----- Information provided -----
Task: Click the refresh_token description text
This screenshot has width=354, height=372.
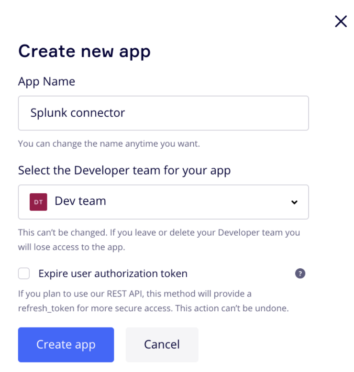Action: [x=154, y=301]
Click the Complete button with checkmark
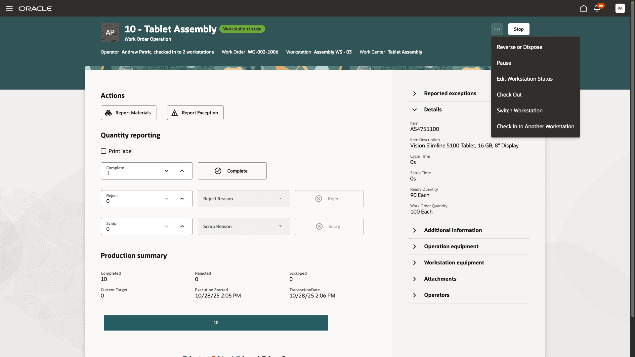The image size is (635, 357). point(232,171)
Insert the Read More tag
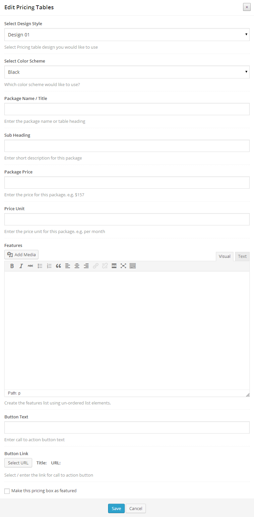254x517 pixels. (x=114, y=266)
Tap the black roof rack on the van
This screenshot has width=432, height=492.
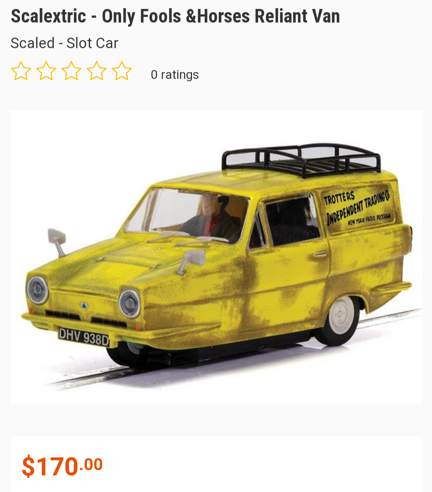[x=301, y=159]
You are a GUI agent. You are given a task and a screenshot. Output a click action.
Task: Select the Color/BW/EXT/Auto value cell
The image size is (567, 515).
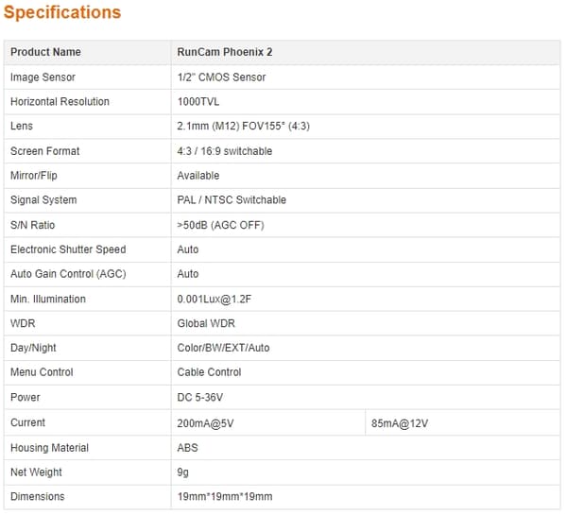[x=366, y=348]
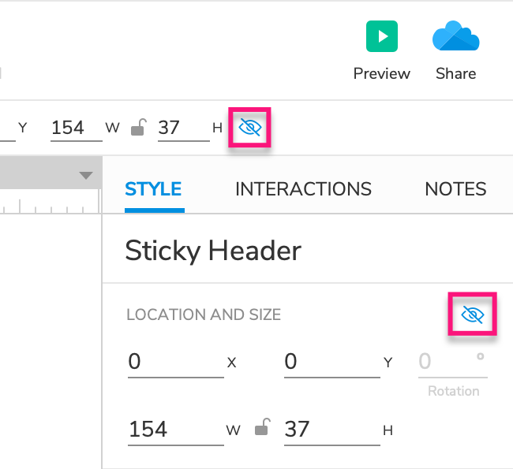Open the dropdown arrow above the ruler

(x=86, y=176)
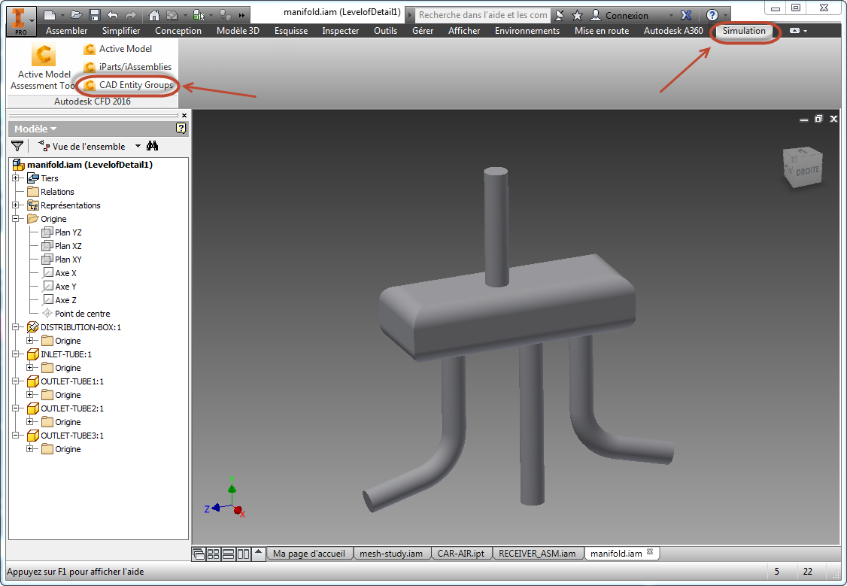Click the Save icon in quick access toolbar

click(x=95, y=15)
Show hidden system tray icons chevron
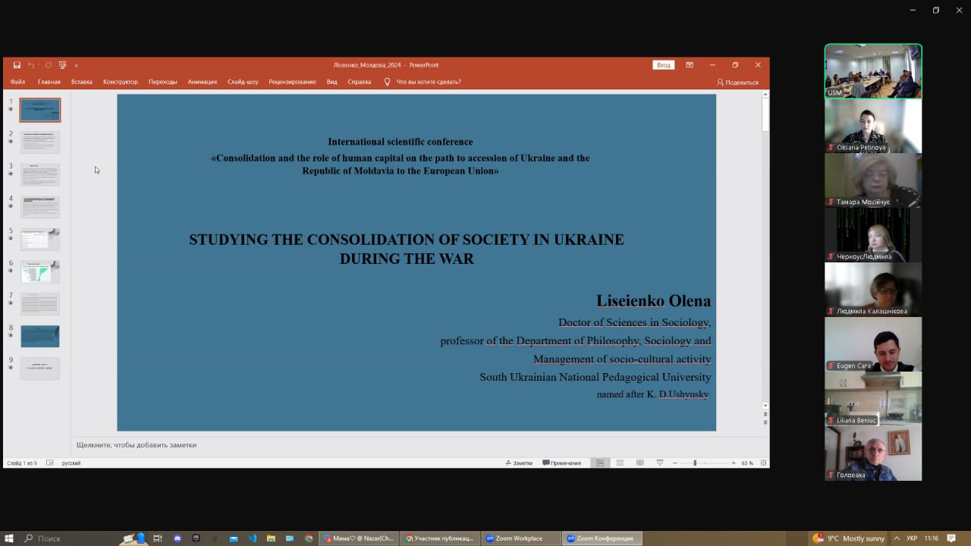The height and width of the screenshot is (546, 971). [x=897, y=538]
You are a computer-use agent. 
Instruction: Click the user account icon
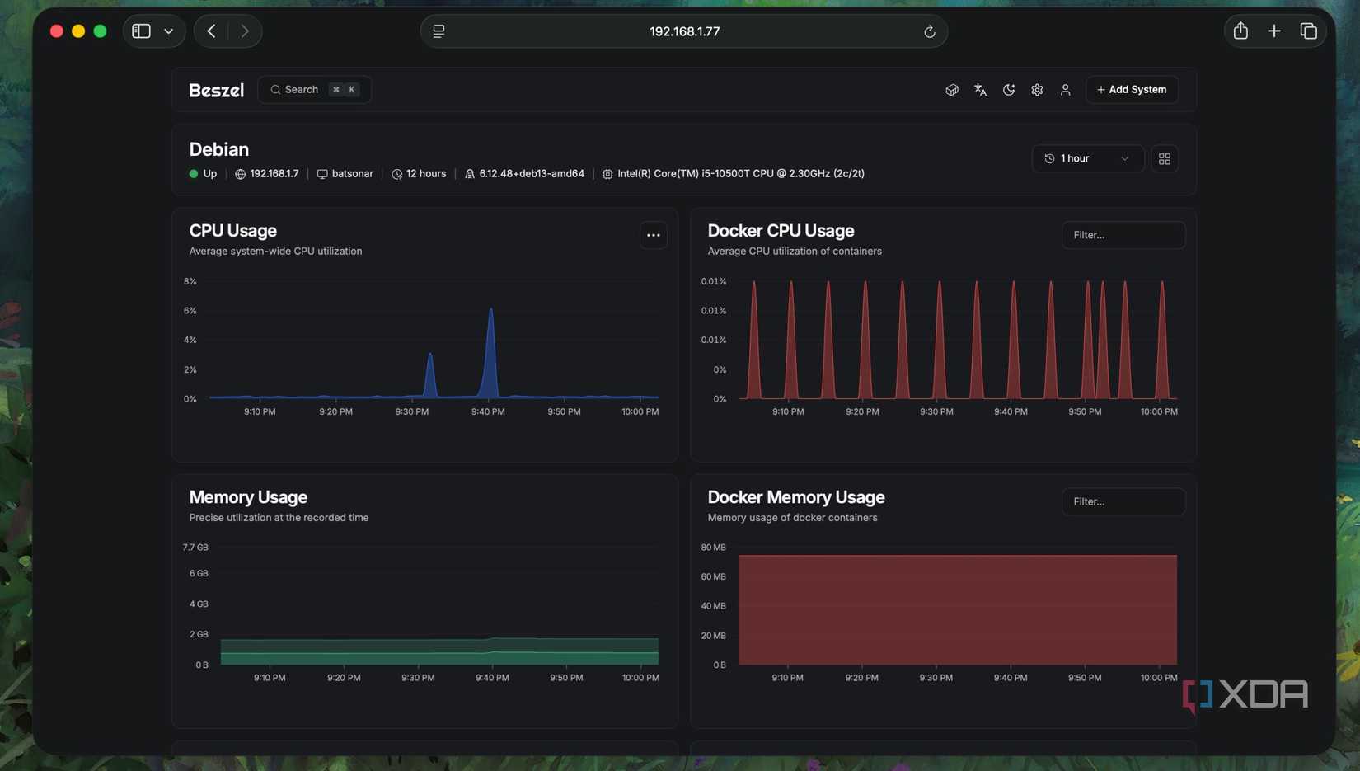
-----
What is expected ::
Could you write out all the records again, substituting "assistant" for every "agent", changing nothing else, and leaving the pictures out?

Response ::
Task: Click the refresh_token description text
This screenshot has width=354, height=372.
Action: [x=154, y=301]
Click the Complete button with checkmark
The image size is (635, 357). point(232,171)
Insert the Read More tag
254x517 pixels. (x=114, y=266)
Tap the black roof rack on the van
This screenshot has width=432, height=492.
[x=301, y=159]
You are a GUI assistant. You are given a task and a screenshot. Output a click action.
Task: Select the Color/BW/EXT/Auto value cell
The image size is (567, 515).
[x=366, y=348]
Open the dropdown arrow above the ruler

(x=86, y=176)
Click the Save icon in quick access toolbar

click(x=95, y=15)
Show hidden system tray icons chevron
The height and width of the screenshot is (546, 971). [x=897, y=538]
You are a computer-use assistant. 
Instruction: Click the user account icon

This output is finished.